November 18th, 2020 · No Comments

Lately, we’ve been inundated with stories of men’s entitlement gone awry: the Me Too movement, of course, but also Rebecca Solnit’s being mansplained by someone so arrogant he barely paused when her friend got through to him that he was lecturing Ms. Solnit on her own work.

In Entitled: How Male Privilege Hurts Women, Kate Manne takes the issue of male privilege to a new level. I already knew, for example, that most medical studies have used males as a standard and considered females variants. I did not know that the concept of males being more stoic was a myth. We believe men are more tolerant of pain and we believe they’re more reluctant to visit the doctor. We attribute this to admirable masculine traits carried, perhaps, too far.
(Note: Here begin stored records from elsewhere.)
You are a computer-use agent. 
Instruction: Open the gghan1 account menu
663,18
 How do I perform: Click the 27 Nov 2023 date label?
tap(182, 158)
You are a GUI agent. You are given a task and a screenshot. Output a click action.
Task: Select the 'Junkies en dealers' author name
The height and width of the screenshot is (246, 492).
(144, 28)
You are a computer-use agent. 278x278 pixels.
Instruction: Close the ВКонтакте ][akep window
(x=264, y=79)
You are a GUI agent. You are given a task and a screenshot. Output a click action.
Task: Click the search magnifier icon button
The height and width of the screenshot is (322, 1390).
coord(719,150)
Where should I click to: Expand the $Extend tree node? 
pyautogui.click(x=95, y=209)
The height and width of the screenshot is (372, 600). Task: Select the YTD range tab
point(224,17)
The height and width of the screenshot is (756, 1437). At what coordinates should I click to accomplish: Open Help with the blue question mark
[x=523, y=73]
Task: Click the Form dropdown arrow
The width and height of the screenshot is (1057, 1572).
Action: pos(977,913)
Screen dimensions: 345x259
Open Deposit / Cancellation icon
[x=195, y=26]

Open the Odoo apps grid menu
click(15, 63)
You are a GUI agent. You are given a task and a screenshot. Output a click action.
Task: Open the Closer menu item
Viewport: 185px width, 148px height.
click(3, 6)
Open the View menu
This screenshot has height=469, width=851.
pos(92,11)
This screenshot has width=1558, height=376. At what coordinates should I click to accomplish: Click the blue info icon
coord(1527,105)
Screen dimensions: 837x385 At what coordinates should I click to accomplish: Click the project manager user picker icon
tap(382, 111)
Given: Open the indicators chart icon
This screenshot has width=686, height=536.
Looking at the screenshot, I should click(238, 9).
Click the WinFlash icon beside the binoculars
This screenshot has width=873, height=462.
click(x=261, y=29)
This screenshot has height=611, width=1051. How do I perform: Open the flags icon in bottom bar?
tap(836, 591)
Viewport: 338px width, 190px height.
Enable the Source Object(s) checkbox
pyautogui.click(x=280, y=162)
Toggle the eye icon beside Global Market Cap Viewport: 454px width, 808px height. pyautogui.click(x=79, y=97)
When parsed for the same conditions, say back pain, we don’t know that women are less pain tolerant or visit the doctor more. We don’t know that women are not just as reluctant as men to visit the doctor. Women may expect their complaints to be dismissed; a visit to the doctor becomes a useless intrusion. I myself have experienced my complaints being dismissed outright as impossible because “the body doesn’t work that way.” (Oh, yes it does!) I have been given, by more than one (male) doctor, useless solutions to problems I know are common. (Really? You won’t be seeing me again.)

What was interesting to me, is Ms. Manne’s framing the doctor problem in terms of, basically, mansplaining. A male holds forth, given credence and credit for not over-using the medical system, while the female is doubted and her competence (about her own body!) is discounted. It’s two sides of the same coin: Without the notion of him as knowledgeable and stoic there is no reference for her to be considered irrational or needy.